As property of the Montreal Canadiens, McCreary spent seven years in the minor league system, only promoted for a single playoff game in 1962 and 9 games during the 1964–65 season. During this time, he was a top scorer for the Hull-Ottawa Canadiens.

He became an NHL regular with the Pittsburgh Penguins following the 1967 NHL Expansion. In 1972, he was claimed by the Atlanta Flames in the Expansion Draft and was designated the franchise's first captain. McCreary retired following the 1974–75 season after 532 NHL games. He recorded a total of 131 goals and 116 assists during his NHL career.

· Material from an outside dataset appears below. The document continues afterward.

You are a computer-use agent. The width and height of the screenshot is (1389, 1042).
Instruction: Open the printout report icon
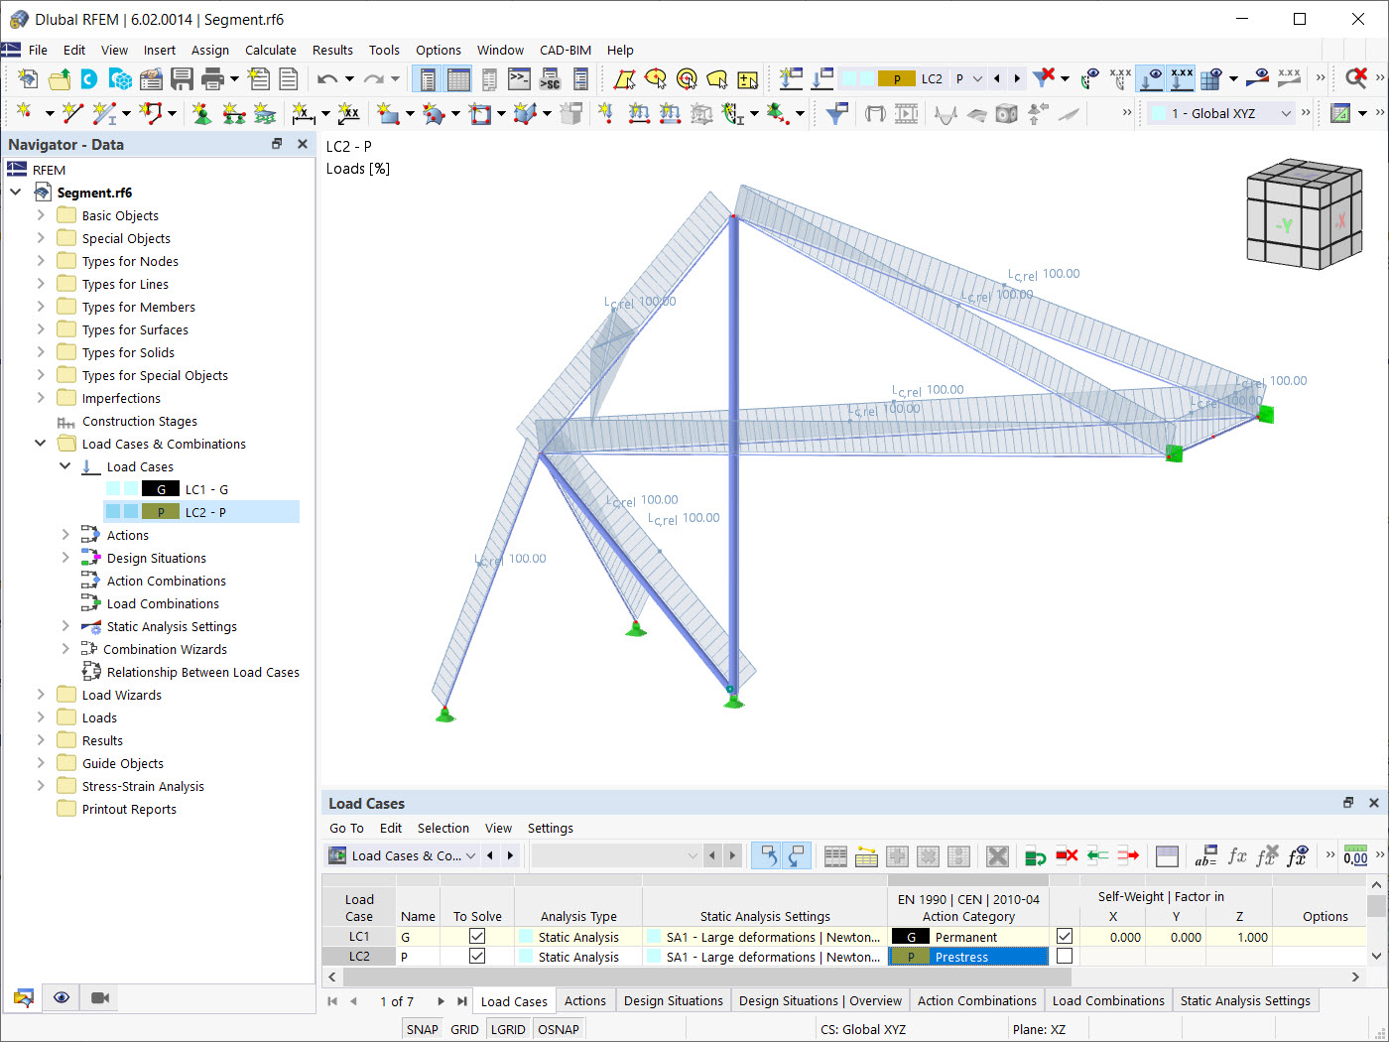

McCreary played for the Montreal Canadiens, Pittsburgh Penguins, Atlanta Flames, Hershey Bears, Hull-Ottawa Canadiens, and Cleveland Barons.

His brother, Bill McCreary Sr., was also an NHL left winger.

==Life and retirement==
McCreary is the brother of Bill McCreary Sr., the uncle of Bill McCreary Jr. and Bob Attwell, and the brother-in-law of Ron Attwell.

He was elected as Regional councillor for Caledon, Ontario in 1978, eventually losing in the 1988 election against Carol Seglins, who later became Mayor of Caledon. He stood for consideration in 1991 as a candidate for the appointed role of Regional Chair. Emil Kolb won the position.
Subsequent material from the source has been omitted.